* **Text passage**

'''

The XM25 Counter Defilade Target Engagement System is the latest in weapon technology and is earmarked for service in Afghanistan.

Snap Shots

A new grenade launcher that’ll be deployed in Afghanistan soon is programmable with microchipped projectiles; Norfolk Island is the place to head for the Clay Target Championships and a bit of R&R; The Greens spent heaps to win just two seats in the WA upper house, while the SFP got one seat for a bargain; a buyback scheme in Boulder, Colorado hits a legal snag on legislation the organisers fought for in the first place; Nikon is under fire from a wildlife photographer for making rifle scopes; and don’t miss the latest Australian Hunting Podcast with Jason Selmes.

'''

* **Given task A**
Rewrite the paragraph of the Snap Shots roundup that begins "A new grenade launcher" as a bulleted list, keeping its main facts.
* **Given task B**
List every political party and company named in the Snap Shots roundup.
* **Given task C**
Continue the Snap Shots roundup from the point where it stops.

* **Data provided**
'''

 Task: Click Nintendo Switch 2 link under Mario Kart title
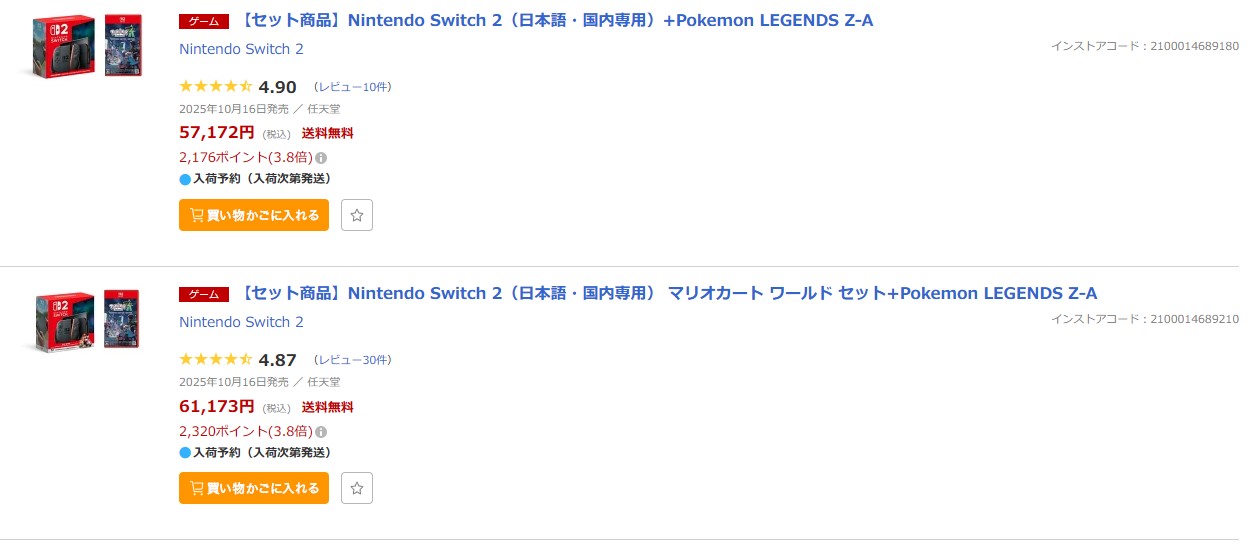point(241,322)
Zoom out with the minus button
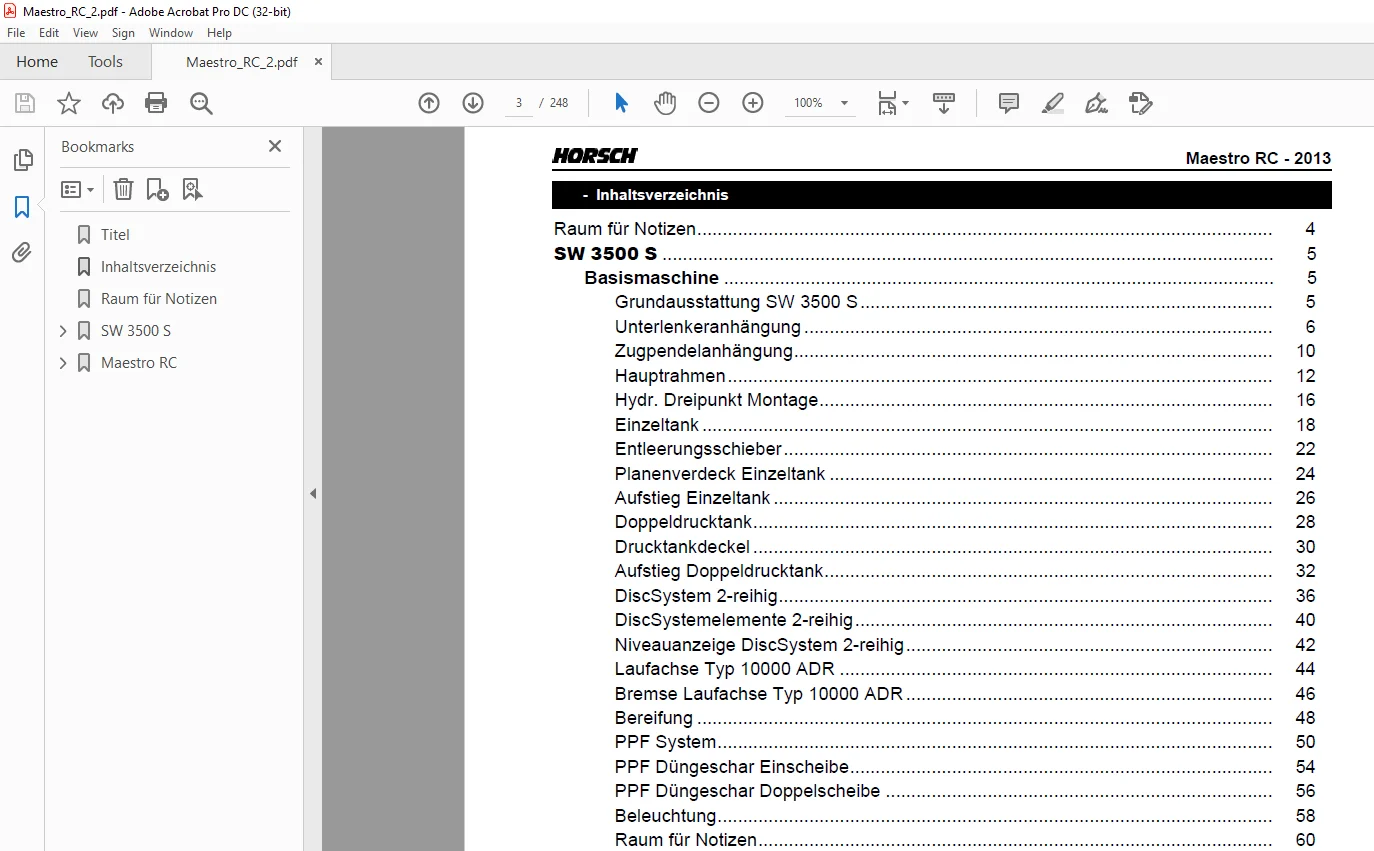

'''

* **Task output A**
- A new grenade launcher that takes programmable, microchipped projectiles will soon be deployed in Afghanistan.
- Norfolk Island is the place to go for the Clay Target Championships and some R&R.
- The Greens spent heavily to win only two seats in the WA upper house, while the SFP won one seat cheaply.
- A buyback scheme in Boulder, Colorado has hit a legal snag over legislation its organizers had fought for.
- A wildlife photographer is criticizing Nikon for making rifle scopes.
- The latest Australian Hunting Podcast with Jason Selmes is out.

* **Task output B**
- The Greens
- The SFP
- Nikon

* **Task output C**
New US Army rifle

The Army has a new rifle that programs grenades to explode at a preset distance. It’s the XM25 Counter Defilade Target Engagement System and has a range of roughly 2300 feet (700m) and is to be deployed in Afghanistan soon. The rifle’s gun sight uses a laser rangefinder to determine the exact distance to the obstruction, after which the soldier can add or subtract up to three metres from that distance to enable the bullets to clear the barrier and explode above or beside the target. Soldiers will be able to use them to target snipers hidden in trenches rather than calling in air strikes. The 25-millimeter round contains a chip that receives a radio signal from the gun sight as to the precise distance to the target.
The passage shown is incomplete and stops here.